(QUÉ VAS A HACER):
Contesta estas preguntas con lo que dice la nota sobre los límites de Andalgalá:
1. ¿Con qué departamento es la cuestión de límites que tratan los concejales?
2. ¿A quién va dirigido el pedido de informes que se presentará en el Concejo Deliberante?
3. ¿Con qué otro departamento hay un conflicto limítrofe en ciernes?

Continúa la cuestión de límites

Andalgalá © Los concejales de Andalgalá se encuentran abocados a la resolución de la cuestión de límites territoriales planteada con el departamento Belén.
miércoles, 8 de octubre de 2014 08:04
miércoles, 8 de octubre de 2014 08:04

En ese sentido, el concejal Carlos Sánchez (FCyS) aseguró que está ocupado "junto a José Luis Olaz (FCyS), y seguramente con la adhesión de los demás concejales, para seguir defendiendo el tema límites de Andalgalá”.

"Nos quieren quitar aproximadamente unos 95 mil Km. de territorio, por lo que ingresaremos en la próxima sesión del Concejo Deliberante, en el  de la fecha, un Pedido de Informes al Juez Electoral y de Minas, Dr.  Guillermo Cerda, para que nos brinde sus argumentos de por qué adelantó opinión en medios de prensa, de ubicar a territorio andalgalense, la zona de bajo el Durazno, en otro departamento que no es el nuestro, intentando perjudicar con ésta acción, en la pérdida de soberanía que nos pertenece, cuestión que vamos a defender hasta las últimas consecuencias”, apuntó el edil.

Sería bueno y saludable para los pueblos, que este juez de inocultable filiación brizuelista, aplique el rigor del derecho, considere la historia y la tradición, u sobre todo, que tenga mucho sentido común y de realidad, a la hora de dictaminar.

En realidad, hay varios focos de movilización y de inquietud comunitaria generados por este tema, ya que además de la soberanía territorial, el departamento Andalgalá se verá seriamente afectado en sus intereses económicos, luego de la explotación del yacimiento Bajo El Durazno, al que toda la población considera de jurisdicción local.

Esta es la cuestión más puntual, por las exigencias de las circunstancias, pero se tiene conocimiento de que hay otro conflicto limítrofe en ciernes, pero con el Departamento Pomán, el que en algún momento deberá resolverse.

Con el tema Belén, ya el intendente de Andalgalá se expidió asegurando que se trata de una cuestión y decisión política, de lo que no se tiene certezas, pero sea como sea, esperemos que la sangre no llegue al río y las cosas se resuelvan de manera civilizada, democrática y ecuánime.

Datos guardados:
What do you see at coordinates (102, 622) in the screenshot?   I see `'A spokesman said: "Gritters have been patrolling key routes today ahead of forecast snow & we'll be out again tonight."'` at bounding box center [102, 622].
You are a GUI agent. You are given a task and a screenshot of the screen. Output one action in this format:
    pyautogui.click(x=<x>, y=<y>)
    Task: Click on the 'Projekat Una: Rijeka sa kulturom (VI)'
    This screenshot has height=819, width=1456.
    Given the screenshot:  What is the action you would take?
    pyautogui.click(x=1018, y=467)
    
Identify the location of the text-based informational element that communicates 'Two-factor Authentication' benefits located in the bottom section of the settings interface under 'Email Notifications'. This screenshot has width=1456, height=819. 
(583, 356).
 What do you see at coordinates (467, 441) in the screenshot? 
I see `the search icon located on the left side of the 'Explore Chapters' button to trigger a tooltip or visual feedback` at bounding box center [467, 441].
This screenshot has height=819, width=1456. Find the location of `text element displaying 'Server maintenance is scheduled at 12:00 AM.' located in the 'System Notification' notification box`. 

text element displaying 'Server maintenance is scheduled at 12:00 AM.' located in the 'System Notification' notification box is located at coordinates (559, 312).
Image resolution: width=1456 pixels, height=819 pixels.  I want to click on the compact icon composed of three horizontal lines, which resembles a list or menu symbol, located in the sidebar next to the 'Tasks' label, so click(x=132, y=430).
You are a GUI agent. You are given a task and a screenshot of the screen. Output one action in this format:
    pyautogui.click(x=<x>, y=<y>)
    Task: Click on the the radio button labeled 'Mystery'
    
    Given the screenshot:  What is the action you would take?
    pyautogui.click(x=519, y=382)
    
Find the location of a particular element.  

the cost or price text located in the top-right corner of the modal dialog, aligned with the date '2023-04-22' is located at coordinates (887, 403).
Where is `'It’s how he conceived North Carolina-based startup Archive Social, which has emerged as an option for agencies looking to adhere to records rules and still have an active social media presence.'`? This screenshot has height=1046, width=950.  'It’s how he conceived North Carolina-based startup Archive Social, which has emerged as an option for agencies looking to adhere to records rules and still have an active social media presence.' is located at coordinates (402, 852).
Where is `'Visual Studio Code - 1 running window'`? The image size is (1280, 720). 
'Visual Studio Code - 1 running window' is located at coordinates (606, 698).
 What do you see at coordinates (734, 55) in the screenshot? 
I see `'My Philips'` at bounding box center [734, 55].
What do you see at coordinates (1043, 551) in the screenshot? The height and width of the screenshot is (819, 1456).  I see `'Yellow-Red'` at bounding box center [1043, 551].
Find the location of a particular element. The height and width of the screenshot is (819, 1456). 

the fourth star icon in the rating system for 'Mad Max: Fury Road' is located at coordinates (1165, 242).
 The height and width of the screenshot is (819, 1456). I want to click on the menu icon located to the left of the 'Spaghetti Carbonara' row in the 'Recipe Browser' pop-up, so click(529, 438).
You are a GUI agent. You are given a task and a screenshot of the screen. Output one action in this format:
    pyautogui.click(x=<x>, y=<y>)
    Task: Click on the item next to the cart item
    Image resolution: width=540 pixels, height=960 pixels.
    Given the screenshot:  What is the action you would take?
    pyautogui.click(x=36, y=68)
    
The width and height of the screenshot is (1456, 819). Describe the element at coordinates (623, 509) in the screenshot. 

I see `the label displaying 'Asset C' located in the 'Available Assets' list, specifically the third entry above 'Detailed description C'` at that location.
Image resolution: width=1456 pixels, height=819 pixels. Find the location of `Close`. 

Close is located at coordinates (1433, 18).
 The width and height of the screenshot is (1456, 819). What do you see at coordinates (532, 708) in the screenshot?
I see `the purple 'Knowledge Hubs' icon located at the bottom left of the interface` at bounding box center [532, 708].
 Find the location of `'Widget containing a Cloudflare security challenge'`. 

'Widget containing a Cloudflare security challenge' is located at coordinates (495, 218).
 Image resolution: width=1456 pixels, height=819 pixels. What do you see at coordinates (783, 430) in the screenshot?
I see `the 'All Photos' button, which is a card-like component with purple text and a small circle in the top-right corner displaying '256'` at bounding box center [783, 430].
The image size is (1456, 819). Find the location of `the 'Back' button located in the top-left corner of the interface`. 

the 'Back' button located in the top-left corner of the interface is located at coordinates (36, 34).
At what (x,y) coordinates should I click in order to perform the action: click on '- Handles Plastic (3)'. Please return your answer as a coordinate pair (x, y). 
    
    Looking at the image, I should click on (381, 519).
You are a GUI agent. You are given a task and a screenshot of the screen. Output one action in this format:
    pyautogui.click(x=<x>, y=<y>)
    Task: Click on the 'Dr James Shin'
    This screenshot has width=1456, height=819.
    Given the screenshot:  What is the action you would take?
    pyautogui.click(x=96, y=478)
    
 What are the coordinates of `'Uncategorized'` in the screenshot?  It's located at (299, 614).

(RESULTADO DEL EJERCICIO):
1. Con el departamento Belén.
2. Al juez electoral y de minas, el Dr. Guillermo Cerda.
3. Con el departamento Pomán.